Ele acrescenta: “Estes tipos de retratos contribuem para a sensação geral de que [as pessoas] japonesas eram todas iguais e menos que humanas”.

Na verdade, um aviso semelhante aparece na entrada da exibição:

“Estereótipos negativos de pessoas e culturas, assim como outras imagens ofensivas, foram usados como parte dos esforços de propaganda dos Estados Unidos durante a Segunda Guerra Mundial.

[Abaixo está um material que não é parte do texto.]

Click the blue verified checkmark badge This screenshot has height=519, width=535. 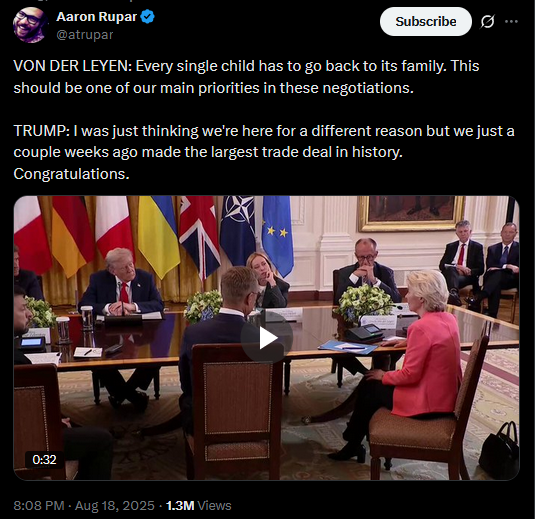(x=147, y=16)
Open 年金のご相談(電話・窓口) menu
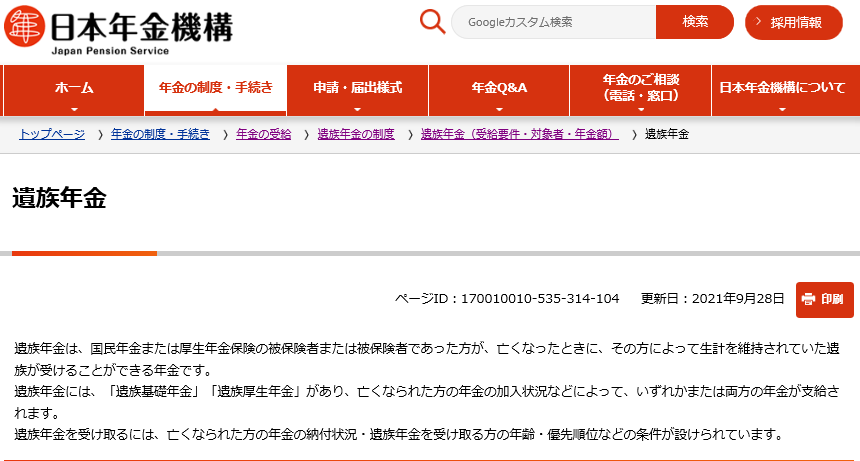The height and width of the screenshot is (461, 860). 640,88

Reconhecemos seu impacto prejudicial e esperamos encorajar uma discussão consciente sobre a deturpação e estereótipos negativos, e usamos estas lições do passado para criar um futuro mais inclusivo.”

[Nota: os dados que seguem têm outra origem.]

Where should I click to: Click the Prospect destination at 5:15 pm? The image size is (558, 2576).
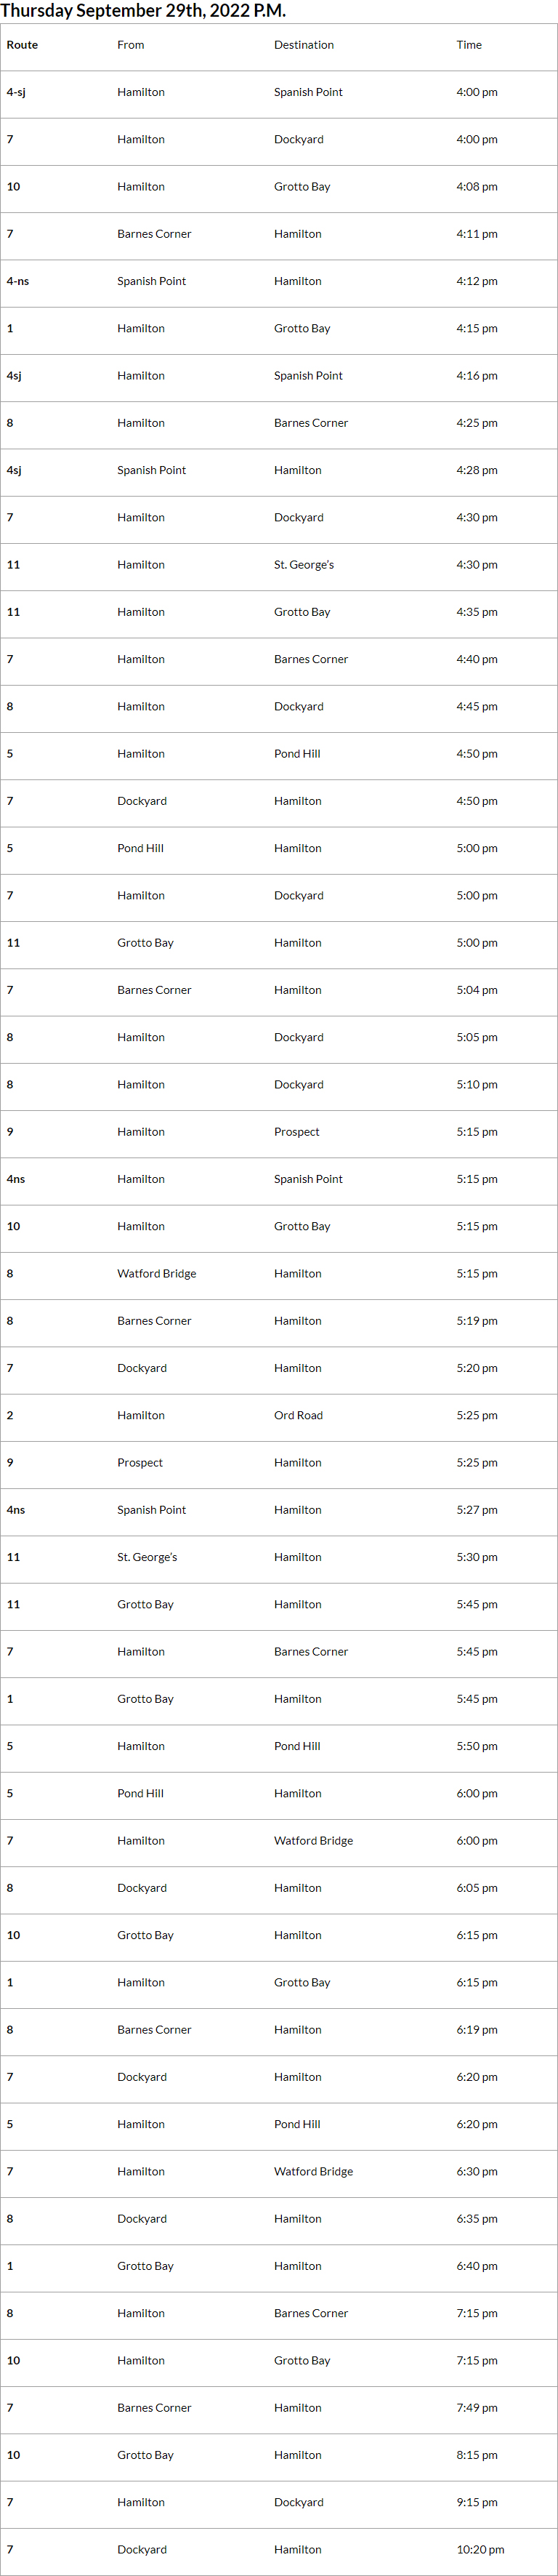click(296, 1132)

A Disney não estava sozinha em seu uso de imagens racistas: Em seu cartum político de 1942 “Esperando o sinal de casa”, por exemplo, o Dr. Seuss conjurou tramas de sabotagem inexistentes, desenhando japoneses-americanos em fila para coletar TNT para um ataque à Califórnia. O medo e a distorção foram elementos-chave dos kits de ferramentas dos propagandistas.

Um aspecto da Segunda Guerra Mundial deixado por discutir na exposição é o Holocausto. Por mais que os nazistas sejam retratados, a matança de seis milhões de judeus não é referenciada nem em filme nem em material impresso produzido pela Disney durante o conflito.

Bemis, que considera a lacuna na cobertura do Holocausto pela Disney “fascinante”, diz: “Minha reação instintiva é que eles estavam trabalhando no início da guerra quando ela não era tão conhecida”. Embora os jornais americanos tenham publicado relatórios sobre os campos de concentração e a Solução Final já em novembro de 1942, aqueles fora da comunidade judaica americana não se envolveram com as informações em larga escala. O filme da Disney de janeiro de 1943, Educação para a Morte, refletiu esta lacuna na conscientização, retratando a doutrinação de crianças pelos nazistas – a ascendência ariana era necessária, e nomes judeus como “Isaac” e “Rebecca” eram “verboten”, o filme declarou – ao mesmo tempo em que não relatou os finais assassinos do Holocausto. O curta não está incluído na exibição.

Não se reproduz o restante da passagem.